Naturally, as you do, I thought back to the Star Trek parody "Galaxy Quest". The single best scene in the movie is this:
https://youtu.be/4hxNVxtl82o
This scene stands out from the rest of the movie because of its utter sincerity. That is the point: the same character has been saying the same line insincerely for many years and is completely sick of it, but he recognises that in this particular situation it is the best thing he could possibly say: "You shall be avenged."
In the concentration camp scenario, if I imagine myself on either side of the fence, I really think that would help. "We can't save you, but we will avenge you." Yeah. That rings good.
And I find this easily generalizes into situations where there isn't a human perpetrator to be punished. The project of eradicating Malaria just feels more viscerally awesome when I frame it as the spiteful, relishing, merciless, victorious extermination of the terrible monster that has, by some estimates, killed around 10% of all humans who have ever lived.
And it works for small things just as well. I paid too much for an item? I avenge the lost money by buying more carefully next time - and I find I actually do remember to do it next time. I lost time because of a scheduling mistake? I avenge it by scheduling better - and my scheduling improves faster than it used to. And so on.
REASONS THIS MIGHT WORK FOR YOU TOO Now even if you believe this is true for me, you might still think I'm just a particularly vengeful person and I've discovered and integrated that part of myself so I'm feeling more complete and this explains everything about me while not saying anything about you because you're not a naturally vengeful person. I will now attempt to convince you that you too are, and should be, vengeful.
First of all, my aforementioned friend says this works for him too. That's two out of two people who have been familiar with this idea.
You're a primate, and primates are vengeful. In fact one of the things that distinguishes humans from other primates is that we avenge more - we punish not just violators of norms, but also individuals who fail to punish violators of norms.

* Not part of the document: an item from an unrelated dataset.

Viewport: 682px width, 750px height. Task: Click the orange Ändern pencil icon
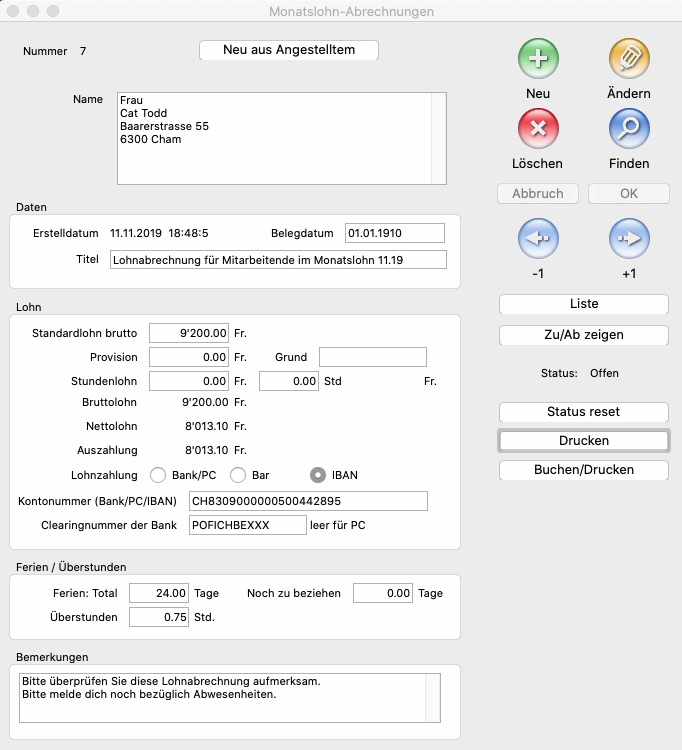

Vengeance is more or less taboo in polite society. This taboo was installed for good reasons, because our biases can easily lead vengeance into Cycles of Revenge, where the punishment gets punished recursively. This has slowed the development of, and destroyed, many human societies. But still, it is another taboo and it makes it hard to think about the matter clearly like all taboos do. So if like me, you didn't think about utilizing human vengefulness for good, this may very well have been because of the taboo, not because of a rational weighing of the pros and cons. Apart from the Cycle of Revenge thing, which is huge of course, I am currently unaware of any cons.
An endorsement of revenge is not automatically also an endorsement of violence. Statements like "the best vengeance is to live a great life" do not include a call to violence, but they very much do harness vengefulness.
It is, however, an endorsement of aggression, of acting aggressively. Looking for drawbacks, we might point out aggression raises blood pressure and cortisol, and too much of either isn't healthy. On the other hand, too little aggression is probably not healthy either - it is a hallmark of depression. I know many more people who suffer from lack of motivation than people who suffer from too much motivation - and for these people, vengeance is a form of motivation worth exploiting.